Patients and methods: Retrospective, observational study using Premier Healthcare Database. The study included patients aged ≥18 years who underwent elective inpatient thoracic lobectomy for lung cancer between 2012 and 2014 (first qualifying=index admission). Three mutually exclusive tumor location groups were formed: upper lobe, middle lobe, and lower lobe. Primary outcomes were index admission’s length of stay (LOS), total hospital costs, and operating room time; in-hospital air leak complications (composite of air leak/pneumothorax) served as an exploratory outcome.
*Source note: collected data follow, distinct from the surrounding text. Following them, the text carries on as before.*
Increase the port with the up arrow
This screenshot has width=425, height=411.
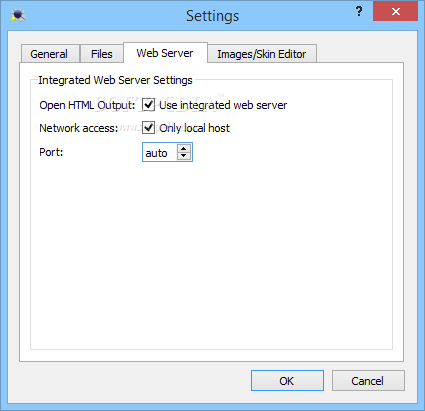tap(183, 148)
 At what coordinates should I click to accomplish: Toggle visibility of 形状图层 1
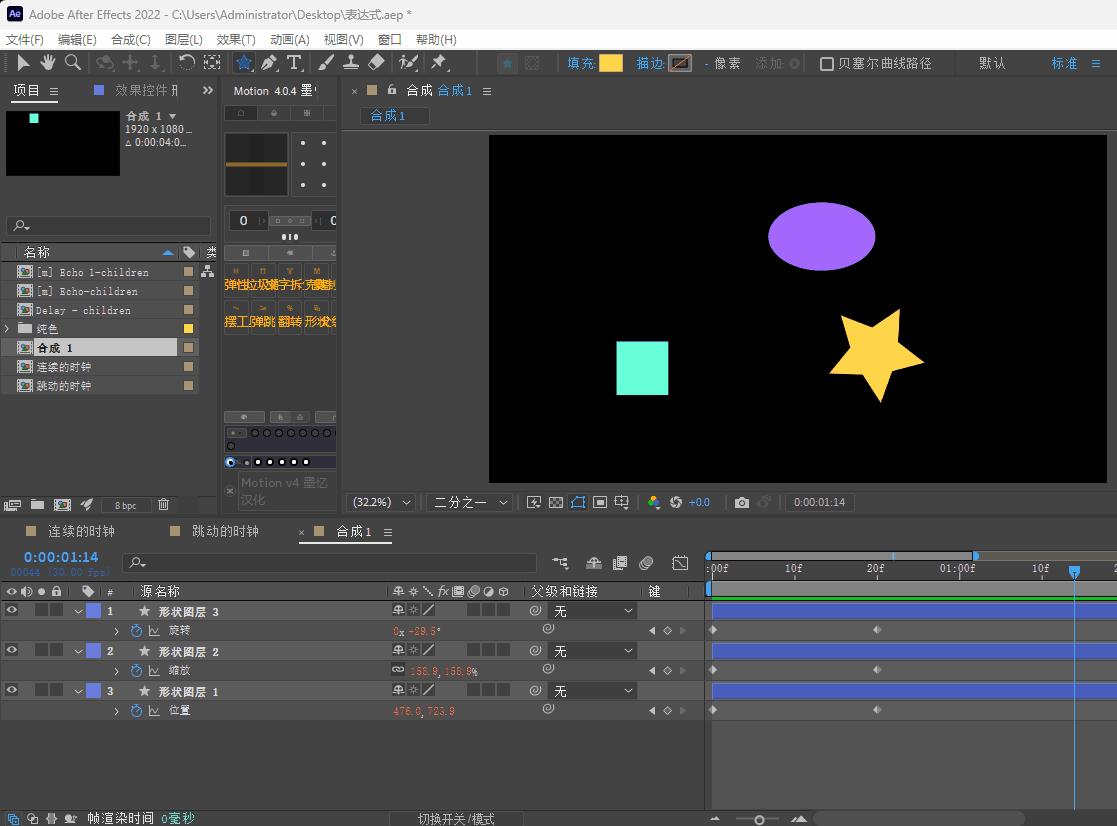12,691
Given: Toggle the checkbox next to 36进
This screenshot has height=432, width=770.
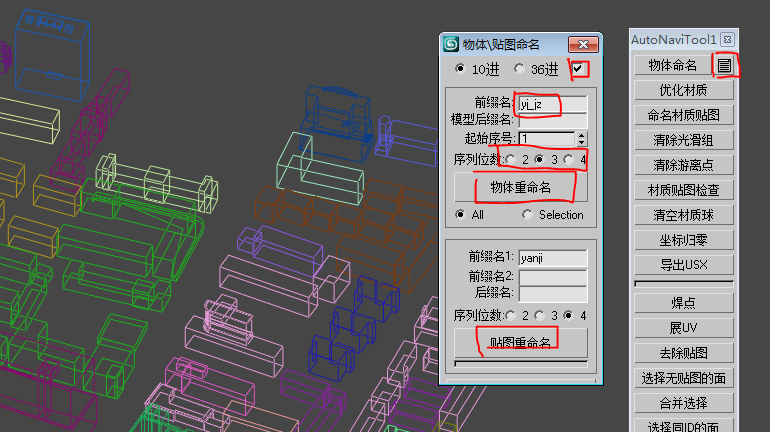Looking at the screenshot, I should tap(578, 69).
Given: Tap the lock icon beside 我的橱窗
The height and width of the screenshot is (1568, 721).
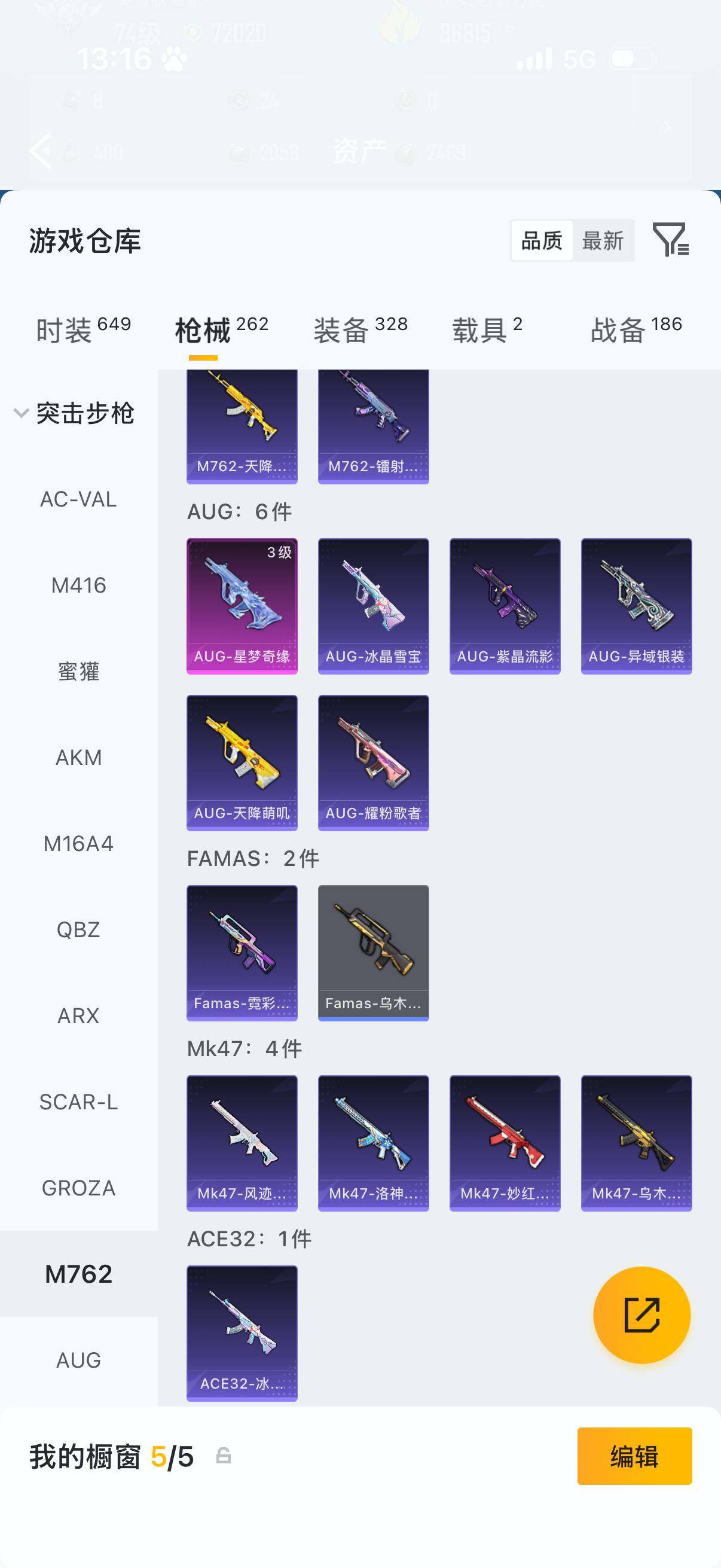Looking at the screenshot, I should pos(224,1456).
Multivariable models were used to examine the association between tumor location and the study outcomes, accounting for covariates and hospital-level clustering.
Results: 8,750 thoracic lobectomies were identified: upper lobe (n=5,284), middle lobe (n=512), and lower lobe (n=2,954). Compared with the upper lobe, the middle and lower lobe groups had statistically significant (p<0.05): shorter adjusted LOS (7.0 days upper vs 5.8 days middle, 6.6 days lower), lower adjusted mean total hospital costs ($26,177 upper vs $23,109 middle, $24,557 lower), and lower adjusted odds of air leak complications (odds ratio middle vs upper=0.81, 95% CI=0.74–0.89; odds ratio lower vs upper=0.60, 95% CI=0.46–0.78). Findings were similar but varied in statistical significance when stratified by open and video-assisted thoracoscopic surgery approach.
Conclusion: Among patients undergoing elective thoracic lobectomy for lung cancer in real-world clinical practice, upper lobe tumors were significantly associated with increased in-hospital resource use and air leak complications as compared with lower or middle lobe tumors.